Wregas Bhanuteja
Prenjak memenangkan Le Prix Découverte Leica Cine untuk film pendek terbaik yang dipilih dari 10 film yang diputar dalam kompetisi. Kesepuluh finalis ini disaring dari 1500-an film pendek yang dikirim ke panitia festival!
Sebelumnya, nama Wregas telah muncul di khazanah perfilman dunia dalam ajang 65th Berlin International Film Festival, Berlinale 2015 dan 39th Hong Kong International Film Festival 2015 lewat karya yang sama berjudul Lembusura. Meski tak mendapat penghargaan, pengalaman ini telah menempa Wregas untuk makin serius dalam berkarya.
Sejak bangku sekolah, Wregas memang telah akrab dengan sinema. Film pertama Wregas dibuatnya ketika ia masih duduk di bangku SMA di Yogyakarta.

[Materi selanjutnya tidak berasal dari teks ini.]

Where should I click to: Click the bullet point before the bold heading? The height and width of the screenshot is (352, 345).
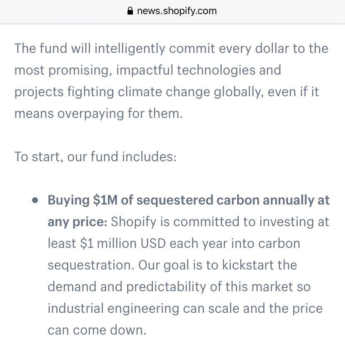35,200
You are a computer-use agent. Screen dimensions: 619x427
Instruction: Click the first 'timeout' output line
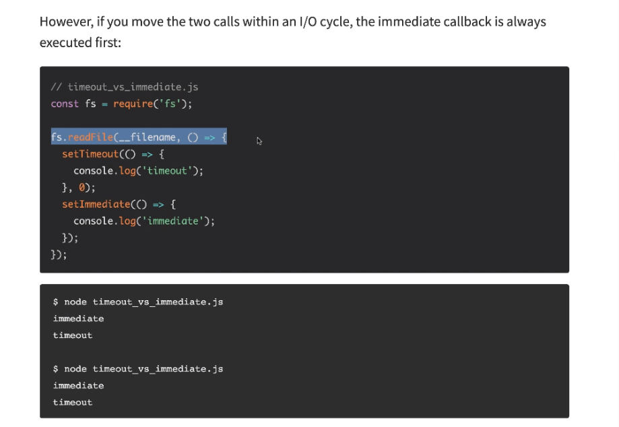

Kelak setelah menempuh studi di Institut Kesenian Jakarta, ia masih setia dengan akarnya: Yogyakarta. Ini terlihat jelas di beberapa karyanya, dari mulai Lemantun (2012) Lembusura (2014), hingga Prenjak, setting hingga semua dialognya menggunakan bahasa Jawa. Hanya karya awalnya yang berjudul Senyawa (2012) yang masih bercita rasa 'Jakarta'.
Film berjudul Lemantun bahkan terinspirasi dari cerita keluarganya sendiri yang membahas soal warisan berupa lemari (Lemantun adalah bahasa Jawa halus untuk lemari). Ceritanya unik namun dituturkan dengan sederhana tanpa berusaha keras menjadi artistik. Sungguh sebuah sajian narasi yang menarik.
Mungkin di sinilah salah satu keistimewaan Wregas. Ia memiliki akar yang kuat menancap. Di mana pun ia berada, Wregas tetap mengusung jatidirinya tanpa harus terjebak hal-hal klise ala modernitas dunia kontemporer.